AWS for M&E Blog

On-screen computation time using machine learning tools from AWS

For linear broadcast television, it is common to rerun successful programs to fill available time slots. Often, episodes may need to be edited down and, at times, entire scenes may need to be removed to conform to an allotted time slot. This creates complexity because under a particular type of contract, artists have performance rights (also called related rights), which means they are paid proportionally for their contribution to the work.

Cast compensation for edited reruns needs to be adjusted to the actual on-screen time in a broadcast. In the past, broadcasters had entire teams dedicated to watching edited reruns in order to manually recalculate an actor’s screen time using a stopwatch and spreadsheets. This was an error-prone and time-consuming process.

In this blog post, we describe you how to use Amazon Rekognition to automate the identification and tracking of the screen time for artists, making it faster and more reliable. We encourage you to run the solution yourself. The Amazon CloudFormation template provided in the repository automates the deployment of the resources. Download the source code from the GitHub repository and follow the instructions in the README file.

Solution overview

The solution segments video into shots, extracting one frame per each shot, using Amazon Rekognition, a fully managed computer vision service that requires no machine learning expertise to use. Then, it applies face comparison and person detection to label camera-facing artists and to tag unidentified artists that face away from camera in these frames.

The following diagram depicts the solution architecture.

Architecture Diagram showing the system architecture: The user adds pictures to an Amazon S3 bucket, triggering a new artist event that creates and updates an Amazon Rekognition face collection. The user adds an episode to an Amazon S3 bucket, triggering an AWS Step Functions workflow that extracts frames and identifies faces.

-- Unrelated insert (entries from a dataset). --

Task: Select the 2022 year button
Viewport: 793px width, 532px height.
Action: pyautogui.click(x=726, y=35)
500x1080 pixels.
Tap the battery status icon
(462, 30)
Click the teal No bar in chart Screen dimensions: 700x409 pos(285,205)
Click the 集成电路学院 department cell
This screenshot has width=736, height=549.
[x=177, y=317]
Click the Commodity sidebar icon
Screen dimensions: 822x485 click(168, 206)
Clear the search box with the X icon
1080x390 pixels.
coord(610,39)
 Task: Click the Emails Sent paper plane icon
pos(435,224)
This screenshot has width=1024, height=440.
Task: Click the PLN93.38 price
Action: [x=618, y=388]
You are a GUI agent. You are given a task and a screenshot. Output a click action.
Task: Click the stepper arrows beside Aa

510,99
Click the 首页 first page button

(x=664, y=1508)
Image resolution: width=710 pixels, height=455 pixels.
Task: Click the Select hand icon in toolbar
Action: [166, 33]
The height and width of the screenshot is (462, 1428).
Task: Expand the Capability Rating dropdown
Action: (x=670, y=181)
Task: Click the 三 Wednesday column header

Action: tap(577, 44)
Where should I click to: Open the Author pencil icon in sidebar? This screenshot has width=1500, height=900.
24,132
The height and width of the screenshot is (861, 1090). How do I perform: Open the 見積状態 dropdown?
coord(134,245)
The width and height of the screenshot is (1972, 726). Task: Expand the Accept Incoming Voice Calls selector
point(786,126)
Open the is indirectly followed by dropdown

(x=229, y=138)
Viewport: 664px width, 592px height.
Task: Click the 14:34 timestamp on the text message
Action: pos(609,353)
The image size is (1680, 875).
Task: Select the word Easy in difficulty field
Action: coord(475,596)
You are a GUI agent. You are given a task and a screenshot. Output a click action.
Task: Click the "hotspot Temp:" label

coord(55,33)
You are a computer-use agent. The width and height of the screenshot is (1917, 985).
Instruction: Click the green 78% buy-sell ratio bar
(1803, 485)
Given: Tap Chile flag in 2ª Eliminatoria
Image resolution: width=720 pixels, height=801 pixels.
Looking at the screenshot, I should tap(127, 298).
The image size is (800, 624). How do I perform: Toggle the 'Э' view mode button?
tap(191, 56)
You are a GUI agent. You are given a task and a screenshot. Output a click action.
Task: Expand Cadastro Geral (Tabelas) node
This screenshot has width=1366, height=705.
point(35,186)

This solution uses the following services:

Solution steps

Part 1: Amazon Rekognition collection management

The solution uses a collection of artists’ faces in Amazon Rekognition to identify when they appear in a video. After creating the collection with faces of the artists of the series, you can search for face matches (faces that are in the collection that appear in the videos). Refer to Searching faces in a collection.

You need to create a collection before running the video processing workflow. Each series must have its own collection, and you should follow the Recommendations for facial comparison input images. We recommend adding at least five images: full frontal, 90 degrees to each side, and 45 degrees to each side. If the character has heavy makeup or undergoes drastic change in appearance, add images of this to the collection as well to improve identification accuracy.

The solution leverages Amazon S3 and AWS Lambda to manage the collection. Whenever a new image writes into the S3 bucket following a naming pattern, an Amazon S3 trigger invokes a Lambda function that adds the image to the collection. The first time an image is written, a new collection is created. If an image is removed, the function removes it from the collection. Refer to Using an Amazon S3 trigger to invoke a Lambda function and Adding faces to a collection.

Amazon Rekognition currently only supports relating multiple pictures to the same named entity by using the ExternalImageId property. That property, along with other metadata, is stored in an Amazon DynamoDB table by the Lambda function.

The solution leverages the Amazon S3 folder structure to store information about the artist-role combination. Ideally, however, the ExternalImageId will reference an external API or collection that contains this information.

To add images to the collection, users place them under the faces folder into separate subfolders, one for each artist. Subfolders are named following the pattern Artist_Name-Role_Name. A dash (-) separates the name of the artist and the name of the role (character). An underscore (_) represents spaces between first and last names. The names must not include any special characters following Amazon Rekognition properties naming conventions. Following is an example:

Katherine_Franco-Kathy

Once all the pictures are uploaded and the collection is complete, the video processing workflow can start.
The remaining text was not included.